(Data in this exercise begins)
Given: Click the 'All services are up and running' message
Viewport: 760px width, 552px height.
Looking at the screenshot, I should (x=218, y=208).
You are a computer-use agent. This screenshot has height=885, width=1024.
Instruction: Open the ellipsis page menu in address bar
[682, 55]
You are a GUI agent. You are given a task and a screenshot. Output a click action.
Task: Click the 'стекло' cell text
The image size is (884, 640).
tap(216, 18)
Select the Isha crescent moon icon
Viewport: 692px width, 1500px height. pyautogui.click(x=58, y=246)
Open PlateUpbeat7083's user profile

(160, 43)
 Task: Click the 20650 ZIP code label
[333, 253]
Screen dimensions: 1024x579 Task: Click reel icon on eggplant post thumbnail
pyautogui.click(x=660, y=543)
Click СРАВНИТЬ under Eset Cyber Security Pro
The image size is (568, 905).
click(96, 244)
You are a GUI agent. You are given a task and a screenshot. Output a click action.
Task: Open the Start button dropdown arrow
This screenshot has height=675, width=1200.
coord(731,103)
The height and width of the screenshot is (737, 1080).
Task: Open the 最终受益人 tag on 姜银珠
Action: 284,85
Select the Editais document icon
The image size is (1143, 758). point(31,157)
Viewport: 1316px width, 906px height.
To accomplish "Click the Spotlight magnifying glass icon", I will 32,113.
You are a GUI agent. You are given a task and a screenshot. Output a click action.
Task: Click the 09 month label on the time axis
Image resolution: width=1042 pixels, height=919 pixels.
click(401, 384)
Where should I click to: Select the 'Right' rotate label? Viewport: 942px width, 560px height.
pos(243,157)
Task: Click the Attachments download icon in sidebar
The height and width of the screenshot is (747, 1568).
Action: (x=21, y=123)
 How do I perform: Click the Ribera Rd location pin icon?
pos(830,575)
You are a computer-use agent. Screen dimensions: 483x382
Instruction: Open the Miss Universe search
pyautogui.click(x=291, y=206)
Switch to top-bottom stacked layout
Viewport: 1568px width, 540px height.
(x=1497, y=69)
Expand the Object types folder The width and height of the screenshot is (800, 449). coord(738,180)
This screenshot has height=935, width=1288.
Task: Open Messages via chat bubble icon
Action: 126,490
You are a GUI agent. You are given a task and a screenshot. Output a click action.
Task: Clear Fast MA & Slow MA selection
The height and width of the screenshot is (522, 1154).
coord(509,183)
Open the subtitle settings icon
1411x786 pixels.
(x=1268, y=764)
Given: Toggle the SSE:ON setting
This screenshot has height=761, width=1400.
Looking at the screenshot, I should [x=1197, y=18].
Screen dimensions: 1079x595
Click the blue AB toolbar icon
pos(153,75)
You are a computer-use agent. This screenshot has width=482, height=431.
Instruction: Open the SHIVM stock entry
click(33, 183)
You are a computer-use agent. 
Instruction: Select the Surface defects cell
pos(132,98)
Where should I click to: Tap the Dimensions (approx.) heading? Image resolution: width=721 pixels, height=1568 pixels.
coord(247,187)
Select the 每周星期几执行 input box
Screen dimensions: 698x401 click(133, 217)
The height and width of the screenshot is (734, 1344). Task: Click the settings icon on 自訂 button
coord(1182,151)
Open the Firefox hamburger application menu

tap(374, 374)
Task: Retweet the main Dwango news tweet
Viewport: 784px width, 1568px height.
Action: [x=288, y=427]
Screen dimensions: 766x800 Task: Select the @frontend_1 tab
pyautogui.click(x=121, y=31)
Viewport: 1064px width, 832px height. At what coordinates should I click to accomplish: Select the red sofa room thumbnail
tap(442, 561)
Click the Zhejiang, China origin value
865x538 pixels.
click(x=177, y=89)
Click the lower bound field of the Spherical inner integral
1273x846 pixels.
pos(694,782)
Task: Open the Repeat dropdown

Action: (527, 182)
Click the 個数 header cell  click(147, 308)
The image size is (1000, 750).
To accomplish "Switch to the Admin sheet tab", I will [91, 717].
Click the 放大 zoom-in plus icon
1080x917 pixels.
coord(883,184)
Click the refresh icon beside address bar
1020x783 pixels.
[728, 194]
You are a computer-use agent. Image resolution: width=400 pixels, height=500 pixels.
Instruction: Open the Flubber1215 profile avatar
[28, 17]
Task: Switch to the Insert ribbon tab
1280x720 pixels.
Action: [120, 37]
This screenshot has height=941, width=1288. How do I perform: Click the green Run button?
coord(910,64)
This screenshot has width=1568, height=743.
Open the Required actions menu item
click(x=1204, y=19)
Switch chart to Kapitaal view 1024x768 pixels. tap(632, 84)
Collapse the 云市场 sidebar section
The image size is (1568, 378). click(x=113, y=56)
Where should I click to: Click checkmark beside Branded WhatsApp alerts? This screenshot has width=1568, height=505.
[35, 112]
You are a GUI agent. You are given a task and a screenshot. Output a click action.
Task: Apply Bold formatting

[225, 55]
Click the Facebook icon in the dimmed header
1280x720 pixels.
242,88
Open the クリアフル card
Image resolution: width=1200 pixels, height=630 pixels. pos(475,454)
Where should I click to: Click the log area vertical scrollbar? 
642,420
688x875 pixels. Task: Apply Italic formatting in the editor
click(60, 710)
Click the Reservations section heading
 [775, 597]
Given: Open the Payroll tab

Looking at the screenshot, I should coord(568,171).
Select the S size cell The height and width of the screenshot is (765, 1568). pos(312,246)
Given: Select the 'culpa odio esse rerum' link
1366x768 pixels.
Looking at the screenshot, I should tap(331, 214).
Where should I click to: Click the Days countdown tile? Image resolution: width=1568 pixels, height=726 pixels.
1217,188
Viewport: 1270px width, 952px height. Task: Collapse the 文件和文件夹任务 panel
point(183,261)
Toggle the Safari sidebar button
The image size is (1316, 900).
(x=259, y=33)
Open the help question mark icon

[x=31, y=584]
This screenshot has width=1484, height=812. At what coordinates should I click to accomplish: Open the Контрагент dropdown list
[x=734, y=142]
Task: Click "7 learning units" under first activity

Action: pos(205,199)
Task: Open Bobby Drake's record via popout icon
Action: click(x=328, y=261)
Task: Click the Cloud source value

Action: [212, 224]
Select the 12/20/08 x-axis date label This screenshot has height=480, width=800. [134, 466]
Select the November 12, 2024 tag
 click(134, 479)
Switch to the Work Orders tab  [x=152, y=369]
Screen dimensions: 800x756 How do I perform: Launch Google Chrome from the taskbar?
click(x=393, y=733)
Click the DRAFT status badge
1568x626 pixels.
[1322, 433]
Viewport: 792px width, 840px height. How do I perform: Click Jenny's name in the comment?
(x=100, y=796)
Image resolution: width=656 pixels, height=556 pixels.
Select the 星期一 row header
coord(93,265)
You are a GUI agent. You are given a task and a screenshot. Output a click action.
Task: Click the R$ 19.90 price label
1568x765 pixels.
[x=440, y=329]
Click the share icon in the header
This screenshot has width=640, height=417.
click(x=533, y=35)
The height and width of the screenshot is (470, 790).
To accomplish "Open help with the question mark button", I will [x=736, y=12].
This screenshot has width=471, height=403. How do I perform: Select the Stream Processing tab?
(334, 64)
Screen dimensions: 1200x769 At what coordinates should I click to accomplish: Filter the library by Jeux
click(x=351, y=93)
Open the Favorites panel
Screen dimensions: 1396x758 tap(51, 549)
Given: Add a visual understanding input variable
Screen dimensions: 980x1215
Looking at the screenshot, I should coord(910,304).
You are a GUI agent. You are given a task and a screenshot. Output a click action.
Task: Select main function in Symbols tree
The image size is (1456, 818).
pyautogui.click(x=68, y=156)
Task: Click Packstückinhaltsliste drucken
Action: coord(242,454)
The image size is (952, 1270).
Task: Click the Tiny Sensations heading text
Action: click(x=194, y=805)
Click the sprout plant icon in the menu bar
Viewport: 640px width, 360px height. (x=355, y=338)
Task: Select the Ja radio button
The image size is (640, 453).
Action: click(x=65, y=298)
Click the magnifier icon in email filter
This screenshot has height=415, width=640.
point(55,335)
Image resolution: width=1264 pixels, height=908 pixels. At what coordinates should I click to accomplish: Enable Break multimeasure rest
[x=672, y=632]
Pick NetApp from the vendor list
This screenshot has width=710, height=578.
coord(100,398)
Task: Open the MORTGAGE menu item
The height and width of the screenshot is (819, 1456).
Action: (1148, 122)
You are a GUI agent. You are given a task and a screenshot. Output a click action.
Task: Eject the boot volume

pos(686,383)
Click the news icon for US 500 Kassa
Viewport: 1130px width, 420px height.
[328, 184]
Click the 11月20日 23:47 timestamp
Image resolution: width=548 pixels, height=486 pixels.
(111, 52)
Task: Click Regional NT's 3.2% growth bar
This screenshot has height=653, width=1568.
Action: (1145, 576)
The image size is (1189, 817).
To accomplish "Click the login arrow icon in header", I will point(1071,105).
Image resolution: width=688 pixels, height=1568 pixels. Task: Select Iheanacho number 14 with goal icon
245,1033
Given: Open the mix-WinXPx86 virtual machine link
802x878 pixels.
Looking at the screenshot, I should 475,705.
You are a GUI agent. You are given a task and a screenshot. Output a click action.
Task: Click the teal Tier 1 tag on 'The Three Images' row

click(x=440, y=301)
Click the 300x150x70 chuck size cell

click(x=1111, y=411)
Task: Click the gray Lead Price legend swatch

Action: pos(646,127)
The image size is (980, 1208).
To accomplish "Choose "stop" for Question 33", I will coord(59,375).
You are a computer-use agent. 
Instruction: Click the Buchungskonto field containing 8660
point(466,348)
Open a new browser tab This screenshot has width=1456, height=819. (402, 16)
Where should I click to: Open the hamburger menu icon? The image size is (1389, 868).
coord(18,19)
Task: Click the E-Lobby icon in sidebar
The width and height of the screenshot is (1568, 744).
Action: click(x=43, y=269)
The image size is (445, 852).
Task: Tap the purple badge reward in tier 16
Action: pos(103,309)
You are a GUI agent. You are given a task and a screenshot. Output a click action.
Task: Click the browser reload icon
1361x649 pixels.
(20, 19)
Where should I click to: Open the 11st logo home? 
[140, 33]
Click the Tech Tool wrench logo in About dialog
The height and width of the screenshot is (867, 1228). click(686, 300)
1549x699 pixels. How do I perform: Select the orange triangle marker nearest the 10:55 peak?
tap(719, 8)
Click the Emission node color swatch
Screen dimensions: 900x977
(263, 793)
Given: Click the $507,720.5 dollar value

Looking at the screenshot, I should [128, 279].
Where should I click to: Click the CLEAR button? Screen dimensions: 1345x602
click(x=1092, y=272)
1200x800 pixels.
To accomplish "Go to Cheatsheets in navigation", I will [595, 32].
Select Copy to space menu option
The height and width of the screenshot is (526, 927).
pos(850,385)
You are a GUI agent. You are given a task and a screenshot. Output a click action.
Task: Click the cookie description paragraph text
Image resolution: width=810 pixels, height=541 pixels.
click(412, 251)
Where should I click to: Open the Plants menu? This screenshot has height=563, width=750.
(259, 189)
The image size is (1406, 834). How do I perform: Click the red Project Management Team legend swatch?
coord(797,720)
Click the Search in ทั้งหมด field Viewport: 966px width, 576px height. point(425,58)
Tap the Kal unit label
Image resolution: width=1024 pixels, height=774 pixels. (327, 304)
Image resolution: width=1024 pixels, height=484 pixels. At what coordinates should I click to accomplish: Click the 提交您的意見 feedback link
(Data in this exercise ends)
* Required work: Extract every line above that contains the word "Toggle".

* Answer area:
Given: Toggle the SSE:ON setting
Toggle the Safari sidebar button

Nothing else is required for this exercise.